Bank victims to get second chance
THE cornerstone of Labor's response to the banking royal commission will be an "unprecedented" compensation scheme for victims of banking misconduct.
The scheme, paid for by contributions from the financial industry itself, would give customers a second chance to raise their complaints against the banks, even if they have been denied compensation in the past.
There are four key elements to Labor's proposed scheme.
• Higher compensation cap
The compensation cap at the Australian Financial Complaints Authority (AFCA) would be raised significantly.
Consumers are currently eligible for $500,000 in compensation, and small businesses can get up to $1 million.
Labor would set the limit at $2 million for both.

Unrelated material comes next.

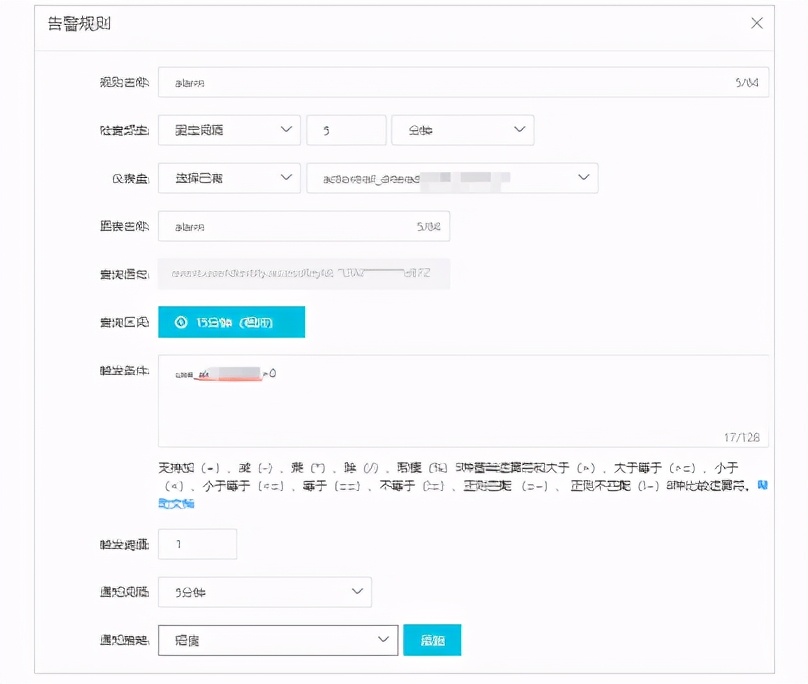The image size is (808, 684).
Task: Click the frequency value field showing 5
Action: (x=347, y=129)
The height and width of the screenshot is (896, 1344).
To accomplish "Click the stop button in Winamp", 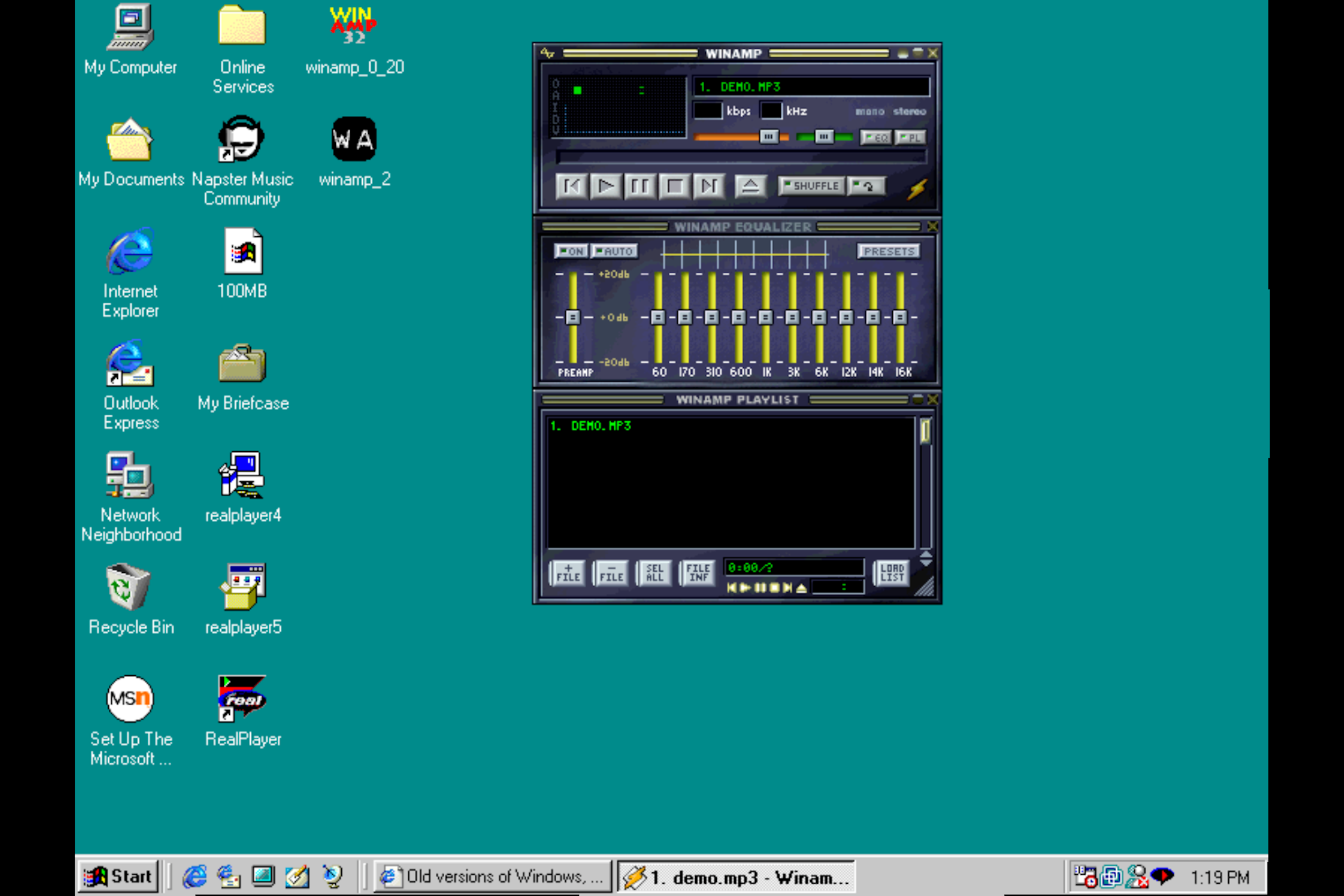I will [675, 186].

• Huge boost for non-financial loss
The potential compensation for non-financial loss would be massively boosted, in an attempt to help people who have lost their homes, businesses, livelihoods or families.
At the moment, the compensation cap for non-financial loss is just $5000. Labor wants to make it subject to the same $2 million cap mentioned above.

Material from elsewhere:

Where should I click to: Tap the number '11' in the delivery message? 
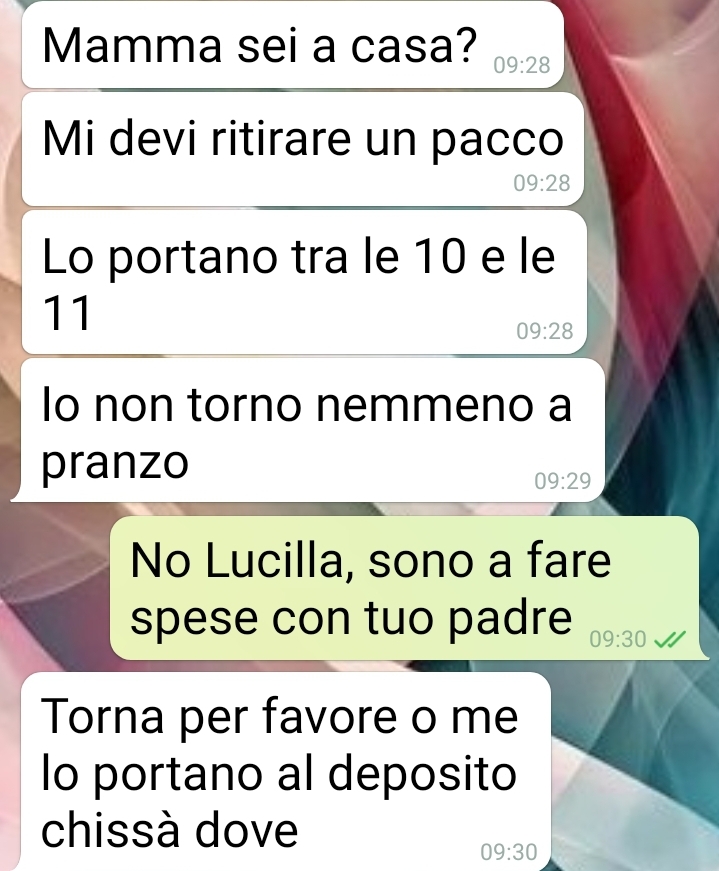pos(67,314)
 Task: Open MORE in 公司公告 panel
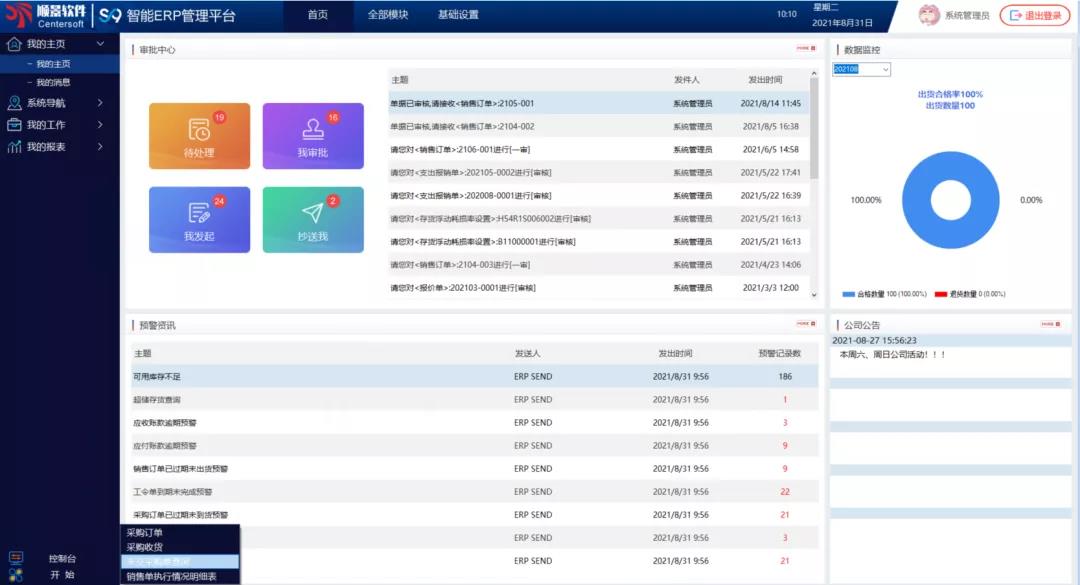click(x=1049, y=324)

You would not be able to double up - that is to say, you could not win $2 million for financial damages and then another $2 million for non-financial loss. It would all fall under the same cap.

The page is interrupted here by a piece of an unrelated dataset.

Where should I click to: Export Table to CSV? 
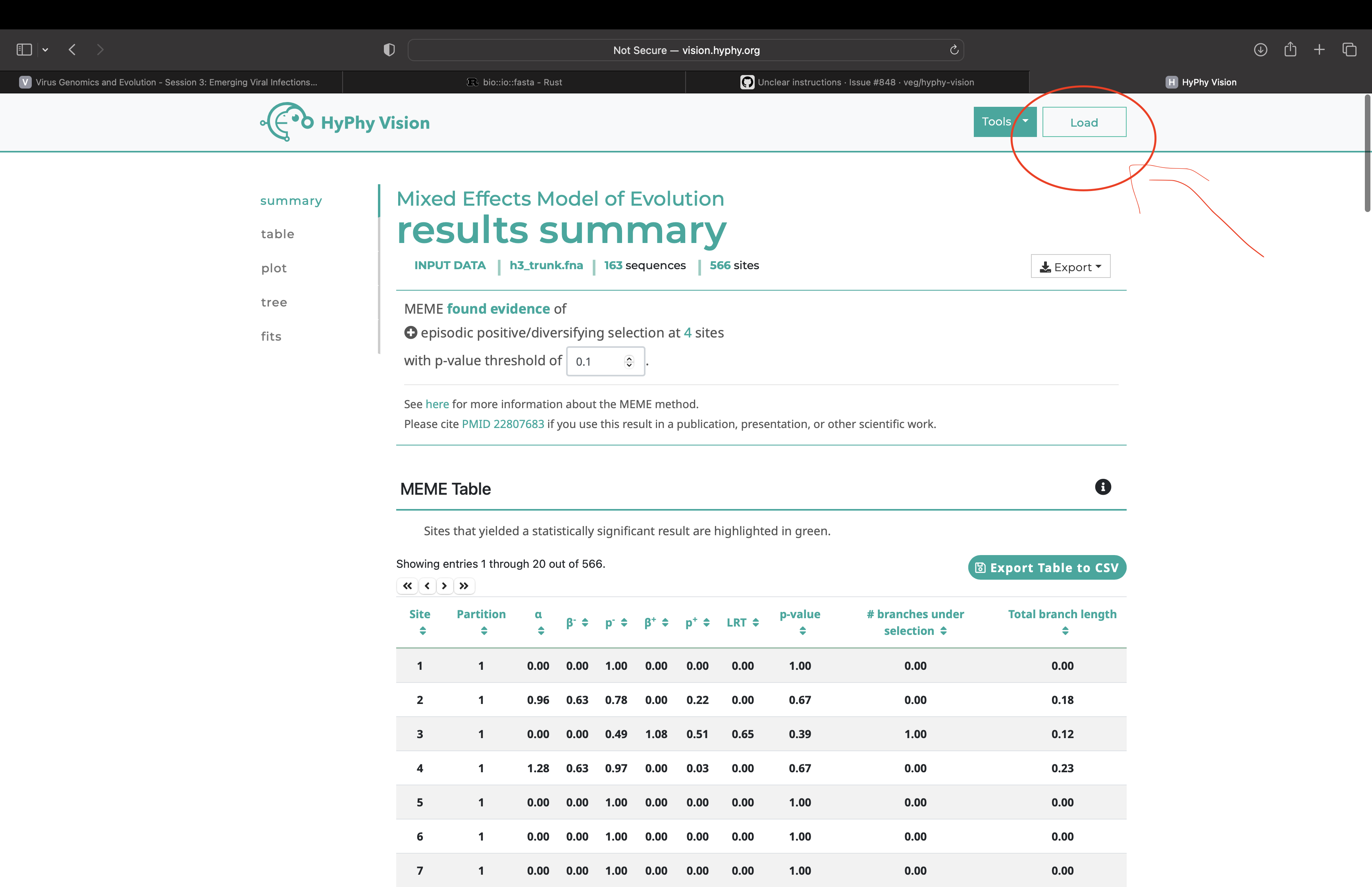tap(1046, 567)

• Increased eligibility limit
The value of claims that AFCA can consider would be doubled from $1 million to $2 million.
• It would be retrospective
Customers and small businesses would be able to make claims for misconduct dating all the way back to January 1, 2008.
We're not just talking about new claims, either. If you have made a complaint before and missed out on compensation, you would get a second chance to make your case.
Or say you were compensated before, but it happened under the old, smaller caps, and you felt you deserved more. You could make a claim for higher compensation.
Customers would have two years to lodge their claims.
Some of this should sound familiar. The royal commission's final report recommended establishing a "compensation scheme of last resort" for customers who have not been fairly compensated.
The government has committed to do so.
It has also said it will expand the remit of AFCA so it could award compensation for successful claims going back to the same date as Labor - January 1, 2008.
Bill Shorten's proposal takes those principles further. "Labor will make the big banks pay what they owe. We will fight for victims to get what they are owed," Mr Shorten said.
"The banking royal commission uncovered some of the worst conduct in corporate history. Businesses and houses were lost, livelihoods destroyed. And while compensation won't undo all of the damage done by the banks, it will help victims rebuild what was lost.
"Importantly, this won't just include loss of possessions and assets - the banks will also have to pay for non-financial loss. Because we know that some of the worst losses have come not from a loss of possessions, but from the impact on people's lives and identity.
"After Mr Morrison voted against the Banking Royal Commission 26 times, I urge him to learn his lesson and support Labor's bigger and fairer compensation scheme. It's time Mr Morrison stopped protecting the top end of town."
The compensation scheme would be overseen by a board of independent experts, drawn from industry and consumer groups. The board would establish processes and procedures for resolving each type of dispute.
It would also fulfil the "last resort" function Commissioner Kenneth Hayne recommended by considering applications from customers who cannot otherwise be compensated, because the relevant financial service provider has become insolvent.
After the two-year application period, the board would consider the total amount of compensation ordered against these insolvent companies and decide on a cap for the money to actually be paid out, using funds collected from the whole industry.
Labor says it is conscious of the need to compensate these customers without forcing banks to pay an unfair amount of money for the unlawful behaviour of now-insolvent companies - in essence, to pay too dearly for somebody else's sins.